[Start EXCERPT]
Students ask their governments and parents: “Why should I be studying for a future that soon may exist no more, if no one does anything to save that future?” And they pledge: “Dear adults, use your power!” The youngsters gather in front of their town halls, exposing signs and pictures #Fridaysforfuture or #Climatestrike.
How did this global movement start? It all began with the activism of one person, a girl from Sweden. Who is that girl? Greta Thunberg is a Swedish student, aged 15 in 2018. Due to the hot summer in 2018, causing severe fires in large forests in Sweden, she decided on August 20 to boycott school lessons until the general elections in her country on September 9 would have taken place. And she did. Her motivation: To advocate for the obligations voluntarily taken over by the Swedish government to reduce carbon emissions as foreseen by the Paris Agreement on Climate Change.
But even when the elections had taken place, she continued to boycott school lessons on Fridays. As a climate activist she has become a role model for thousands of students all over the world. In the following months, students followed her, in December 2018 there were more than 20.000 students in about 270 cities “on strike”, in Japan, Finland, USA, Australia and Germany. And these demonstrations do continue – every Friday, having now reached the impressive number of 1.6 million participants.
You can listen to Greta Thunberg’s impressive speech addressing political leaders at the climate conference in Katowice (COP 24). What is her message to all these leaders and politicians? She argues that the adults in charge only speak about green growth because they are too scared to take measures which could be unpopular.
[End EXCERPT]
[Start SOURCE DATA]
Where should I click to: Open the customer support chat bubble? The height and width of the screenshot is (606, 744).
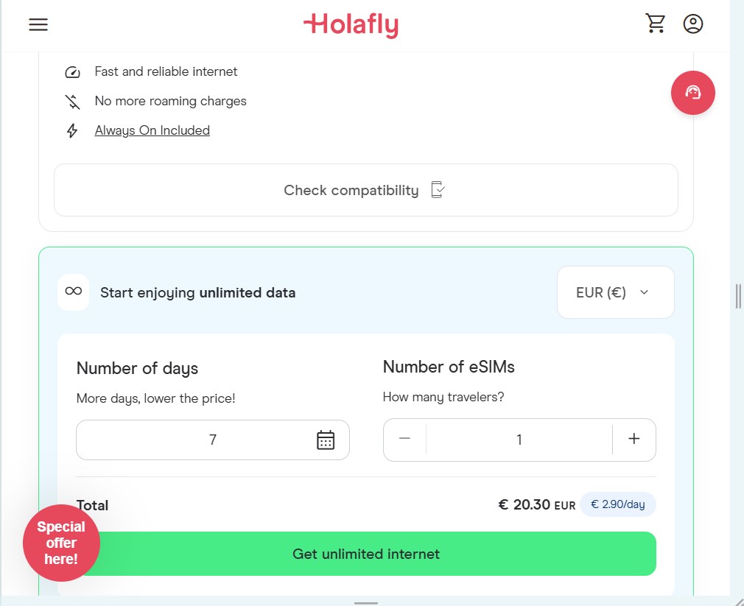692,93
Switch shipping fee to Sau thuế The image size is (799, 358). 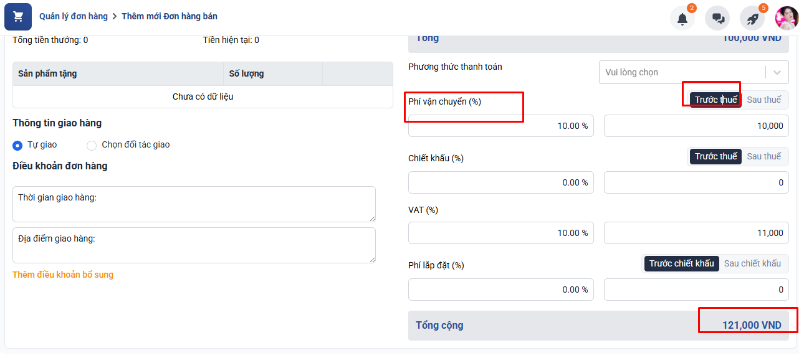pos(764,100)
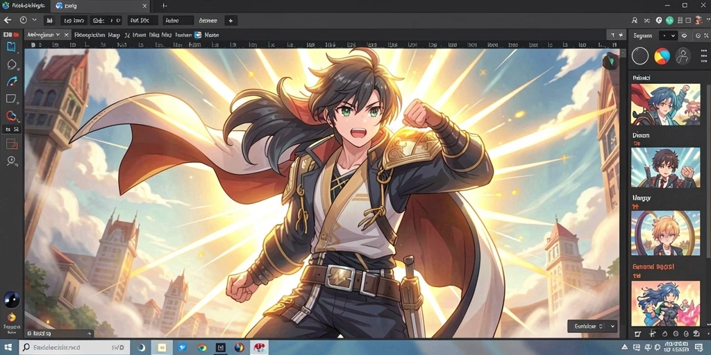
[End SOURCE DATA]
WORK TO DO ->
A - Check the following statements against the climate strike text. For each one, answer yes or no and quote the words from the text that decide it.
(i) Greta Thunberg decided on August 20 to boycott school lessons until the general elections.
(ii) After the elections had taken place, Greta Thunberg returned to attending all of her school lessons.
(iii) In December 2018, more than 20,000 students in about 270 cities were on strike.
B - From the climate strike text, quote the passage from "But even when" to "1.6 million participants.".
C - According to the climate strike text, at which climate conference did Greta Thunberg give her speech to political leaders?

SOLUTIONS FOR EACH TASK ->
A -
(i) Yes: "she decided on August 20 to boycott school lessons until the general elections in her country on September 9 would have taken place"
(ii) No: "But even when the elections had taken place, she continued to boycott school lessons on Fridays."
(iii) Yes: "in December 2018 there were more than 20.000 students in about 270 cities “on strike”"

B -
But even when the elections had taken place, she continued to boycott school lessons on Fridays. As a climate activist she has become a role model for thousands of students all over the world. In the following months, students followed her, in December 2018 there were more than 20.000 students in about 270 cities “on strike”, in Japan, Finland, USA, Australia and Germany. And these demonstrations do continue – every Friday, having now reached the impressive number of 1.6 million participants.

C - The climate conference in Katowice (COP 24).